Haaland is ordering a federal panel tasked with naming geographic locations to implement procedures to remove what she called racist terms from federal use.
“The lands and waters of our nation should be places to celebrate the outdoors and our shared cultural heritage – not to carry on the legacy of oppression,” Haaland said in a statement. “Today’s actions will accelerate an important process to reconcile derogatory place names and mark an important milestone in honoring the ancestors who have ruled our lands from time immemorial. “
The first Native American to hold a ministerial post, Haaland is from Laguna Pueblo, New Mexico.
Under Haaland’s order, a federal task force will come up with alternate names for geographic features on federal lands bearing the term “squaw,” which has been used as an insult, particularly to Indigenous women. A database maintained by the Board on Geographic Names shows that there are currently more than 650 federal sites whose names contain the term.
The working group will be composed of representatives of federal land management agencies and experts from the Ministry of the Interior. Tribal consultation and public feedback will be part of the process.
The process of changing place names in the United States can take years, and federal officials have said there are currently hundreds of proposed name changes pending before the board of directors.
Haaland also called for the creation of an advisory committee to solicit, review and recommend changes to other derogatory geographic and federal place names. This panel will be composed of tribal representatives and experts in civil rights, anthropology and history.

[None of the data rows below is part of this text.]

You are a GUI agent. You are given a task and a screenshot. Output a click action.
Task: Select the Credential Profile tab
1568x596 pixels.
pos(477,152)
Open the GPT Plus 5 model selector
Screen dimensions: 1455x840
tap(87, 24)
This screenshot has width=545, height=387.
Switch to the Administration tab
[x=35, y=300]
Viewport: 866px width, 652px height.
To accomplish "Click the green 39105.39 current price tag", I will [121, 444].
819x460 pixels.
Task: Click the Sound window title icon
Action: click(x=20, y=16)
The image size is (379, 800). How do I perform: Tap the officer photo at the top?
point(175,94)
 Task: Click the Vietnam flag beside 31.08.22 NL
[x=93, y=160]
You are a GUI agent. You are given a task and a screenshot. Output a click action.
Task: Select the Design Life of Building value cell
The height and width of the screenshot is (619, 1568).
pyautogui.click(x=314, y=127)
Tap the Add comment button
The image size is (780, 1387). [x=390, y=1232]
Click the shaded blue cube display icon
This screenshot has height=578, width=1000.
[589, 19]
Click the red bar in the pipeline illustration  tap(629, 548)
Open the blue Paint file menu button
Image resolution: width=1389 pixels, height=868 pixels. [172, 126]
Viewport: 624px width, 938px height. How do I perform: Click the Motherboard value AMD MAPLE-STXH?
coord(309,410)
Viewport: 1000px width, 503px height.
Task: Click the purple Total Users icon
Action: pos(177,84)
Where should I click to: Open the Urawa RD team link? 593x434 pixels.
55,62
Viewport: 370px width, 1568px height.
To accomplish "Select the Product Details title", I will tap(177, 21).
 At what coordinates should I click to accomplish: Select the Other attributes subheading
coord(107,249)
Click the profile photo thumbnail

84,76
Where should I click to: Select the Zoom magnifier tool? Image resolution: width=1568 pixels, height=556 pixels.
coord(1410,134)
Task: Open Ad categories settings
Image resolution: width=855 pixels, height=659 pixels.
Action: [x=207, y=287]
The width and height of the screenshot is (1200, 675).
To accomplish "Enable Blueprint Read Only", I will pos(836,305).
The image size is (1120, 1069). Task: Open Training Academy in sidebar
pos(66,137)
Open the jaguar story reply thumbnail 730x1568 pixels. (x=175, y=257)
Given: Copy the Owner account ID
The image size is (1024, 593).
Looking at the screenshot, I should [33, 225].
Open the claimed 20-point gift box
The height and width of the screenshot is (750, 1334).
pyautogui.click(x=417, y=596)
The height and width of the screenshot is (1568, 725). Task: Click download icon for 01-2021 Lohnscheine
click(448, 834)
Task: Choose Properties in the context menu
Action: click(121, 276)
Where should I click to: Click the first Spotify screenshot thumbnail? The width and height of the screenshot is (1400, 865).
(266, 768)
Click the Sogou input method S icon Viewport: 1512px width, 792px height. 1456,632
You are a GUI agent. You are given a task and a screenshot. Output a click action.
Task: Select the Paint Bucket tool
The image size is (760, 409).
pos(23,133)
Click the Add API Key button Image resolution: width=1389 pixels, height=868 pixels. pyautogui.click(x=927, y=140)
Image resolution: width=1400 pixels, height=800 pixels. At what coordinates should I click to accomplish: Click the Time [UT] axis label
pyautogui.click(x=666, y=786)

In the 1960s and 1970s, the Board of Geographic Names took steps to eliminate the use of derogatory terms for blacks and Japanese.
Legislation is pending in Congress to deal with derogatory names on geographic features on public lands. The states from Oregon to Maine have passed legislation prohibiting the use of the word “squaw” in place names.
In 2020, Phoenix City Council unanimously voted to rename Squaw Peak Drive to Piestewa Peak Drive, in honor of late Native American soldier Lori Piestewa, after being decried as a humiliating and degrading word.
The move came after council approved a measure that would give the city the right to rename derogatory street names without residents’ consent.